Lo triste es que muchos de nuestros honestos y bien intencionados hermanos y lideres en regiones caen en lo mismo, aceptando las convocatorias de la ONAR en cada región a mesas de diálogo o espacios de fraternidad, muchos de los cuales son liderados por negociadores políticos y no por fieles creyentes. Y como resultado llevan la división a la iglesia.

Esa es una de las razones por las cuales los Consejos Pastorales que no hemos sido politizados en regiones, no tenemos relación ni con las oficinas regionales de la ONAR ni con los grandes Consejos Pastorales de la región metropolitana.

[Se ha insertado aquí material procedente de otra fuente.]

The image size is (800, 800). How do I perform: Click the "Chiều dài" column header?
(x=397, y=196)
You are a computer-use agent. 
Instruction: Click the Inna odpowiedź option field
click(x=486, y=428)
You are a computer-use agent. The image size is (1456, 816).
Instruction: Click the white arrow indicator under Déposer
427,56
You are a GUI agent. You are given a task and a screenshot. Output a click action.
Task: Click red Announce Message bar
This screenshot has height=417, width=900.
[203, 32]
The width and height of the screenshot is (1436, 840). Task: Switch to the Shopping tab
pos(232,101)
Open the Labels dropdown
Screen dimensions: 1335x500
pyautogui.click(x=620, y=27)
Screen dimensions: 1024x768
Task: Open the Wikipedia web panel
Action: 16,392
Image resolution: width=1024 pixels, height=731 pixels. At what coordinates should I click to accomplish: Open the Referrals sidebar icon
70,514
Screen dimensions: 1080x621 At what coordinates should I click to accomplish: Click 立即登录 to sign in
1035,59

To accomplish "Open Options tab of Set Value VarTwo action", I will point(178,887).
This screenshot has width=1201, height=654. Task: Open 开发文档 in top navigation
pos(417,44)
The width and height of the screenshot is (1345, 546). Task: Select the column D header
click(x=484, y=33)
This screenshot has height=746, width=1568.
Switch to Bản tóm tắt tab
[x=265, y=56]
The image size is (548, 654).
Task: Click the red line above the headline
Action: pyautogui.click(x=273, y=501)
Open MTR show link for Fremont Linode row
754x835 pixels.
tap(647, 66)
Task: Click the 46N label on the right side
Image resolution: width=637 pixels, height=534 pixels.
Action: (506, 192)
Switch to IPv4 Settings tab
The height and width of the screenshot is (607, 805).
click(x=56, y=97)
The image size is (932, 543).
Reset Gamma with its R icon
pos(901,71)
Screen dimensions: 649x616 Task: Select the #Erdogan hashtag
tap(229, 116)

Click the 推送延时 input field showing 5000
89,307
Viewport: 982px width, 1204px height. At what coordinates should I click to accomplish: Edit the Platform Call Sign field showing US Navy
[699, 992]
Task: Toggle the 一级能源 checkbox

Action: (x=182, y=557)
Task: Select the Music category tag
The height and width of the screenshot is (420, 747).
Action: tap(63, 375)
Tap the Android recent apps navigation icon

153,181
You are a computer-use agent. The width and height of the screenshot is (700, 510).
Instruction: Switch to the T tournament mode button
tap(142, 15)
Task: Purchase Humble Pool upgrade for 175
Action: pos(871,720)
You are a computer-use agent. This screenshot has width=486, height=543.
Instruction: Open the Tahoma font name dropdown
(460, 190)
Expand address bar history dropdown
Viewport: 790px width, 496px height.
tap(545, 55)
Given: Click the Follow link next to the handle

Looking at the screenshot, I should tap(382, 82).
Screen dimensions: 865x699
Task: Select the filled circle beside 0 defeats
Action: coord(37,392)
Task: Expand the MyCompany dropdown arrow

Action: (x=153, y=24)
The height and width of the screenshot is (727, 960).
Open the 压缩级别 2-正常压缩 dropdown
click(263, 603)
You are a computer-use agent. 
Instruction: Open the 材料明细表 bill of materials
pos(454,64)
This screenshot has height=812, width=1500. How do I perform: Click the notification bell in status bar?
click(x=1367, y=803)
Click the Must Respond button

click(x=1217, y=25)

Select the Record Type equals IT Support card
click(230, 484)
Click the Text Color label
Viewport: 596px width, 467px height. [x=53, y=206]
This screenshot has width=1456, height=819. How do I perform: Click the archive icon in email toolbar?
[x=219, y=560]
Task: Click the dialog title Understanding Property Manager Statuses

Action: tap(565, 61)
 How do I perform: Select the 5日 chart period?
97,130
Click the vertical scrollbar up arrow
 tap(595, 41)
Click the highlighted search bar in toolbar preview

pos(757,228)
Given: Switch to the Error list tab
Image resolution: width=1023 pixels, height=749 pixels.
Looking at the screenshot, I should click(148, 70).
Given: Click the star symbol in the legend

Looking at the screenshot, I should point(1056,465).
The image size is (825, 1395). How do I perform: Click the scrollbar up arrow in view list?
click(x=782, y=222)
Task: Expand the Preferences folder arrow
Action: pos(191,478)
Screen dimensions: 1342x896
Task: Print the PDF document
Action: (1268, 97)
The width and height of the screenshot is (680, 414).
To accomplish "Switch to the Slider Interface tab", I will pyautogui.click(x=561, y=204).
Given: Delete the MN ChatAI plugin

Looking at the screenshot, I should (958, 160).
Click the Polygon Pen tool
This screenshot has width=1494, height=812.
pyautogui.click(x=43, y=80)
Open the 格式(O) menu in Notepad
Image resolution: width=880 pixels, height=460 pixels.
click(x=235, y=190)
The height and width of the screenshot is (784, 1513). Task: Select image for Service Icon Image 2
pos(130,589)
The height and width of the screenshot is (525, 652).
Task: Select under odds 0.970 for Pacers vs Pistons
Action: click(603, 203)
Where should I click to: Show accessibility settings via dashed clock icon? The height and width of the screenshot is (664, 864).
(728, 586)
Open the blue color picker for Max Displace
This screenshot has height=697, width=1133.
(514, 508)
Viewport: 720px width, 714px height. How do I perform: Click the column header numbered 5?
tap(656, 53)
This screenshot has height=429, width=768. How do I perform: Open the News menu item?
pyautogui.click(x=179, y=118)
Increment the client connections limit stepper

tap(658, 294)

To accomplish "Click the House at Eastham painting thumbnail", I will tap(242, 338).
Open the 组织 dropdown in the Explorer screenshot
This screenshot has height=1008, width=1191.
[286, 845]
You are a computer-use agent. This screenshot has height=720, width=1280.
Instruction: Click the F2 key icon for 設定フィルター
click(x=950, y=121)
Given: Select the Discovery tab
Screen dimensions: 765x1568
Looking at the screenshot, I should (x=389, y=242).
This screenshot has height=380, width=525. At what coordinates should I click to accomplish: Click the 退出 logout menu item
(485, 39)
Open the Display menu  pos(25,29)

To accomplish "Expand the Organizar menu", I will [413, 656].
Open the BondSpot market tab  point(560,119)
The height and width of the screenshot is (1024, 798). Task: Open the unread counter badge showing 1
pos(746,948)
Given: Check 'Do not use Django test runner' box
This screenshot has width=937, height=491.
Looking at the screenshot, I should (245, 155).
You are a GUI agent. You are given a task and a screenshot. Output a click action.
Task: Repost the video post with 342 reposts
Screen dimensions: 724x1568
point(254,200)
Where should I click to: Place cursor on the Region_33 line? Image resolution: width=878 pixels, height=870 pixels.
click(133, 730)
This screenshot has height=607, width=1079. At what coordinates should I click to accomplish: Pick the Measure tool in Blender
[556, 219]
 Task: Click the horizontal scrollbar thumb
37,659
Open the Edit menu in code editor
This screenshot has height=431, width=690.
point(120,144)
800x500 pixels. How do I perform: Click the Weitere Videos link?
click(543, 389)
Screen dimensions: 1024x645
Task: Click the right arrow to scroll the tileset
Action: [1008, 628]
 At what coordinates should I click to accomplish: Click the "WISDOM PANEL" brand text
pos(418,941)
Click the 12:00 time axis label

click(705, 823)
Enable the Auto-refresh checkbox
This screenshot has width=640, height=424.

Pero en lo personal y de manera responsable, quiero hacer un llamado a nuestros hermanos, pastores, líderes y obispos a no caer en la sutil manipulación y menos en los cautivadores ofrecimientos de estos negociantes, cuyo fin es diluir aun más la defensa de los patrones absolutos que la Palabra de Dios demanda de sus hijos, como única forma de ser sal y luz en un mundo oscuro.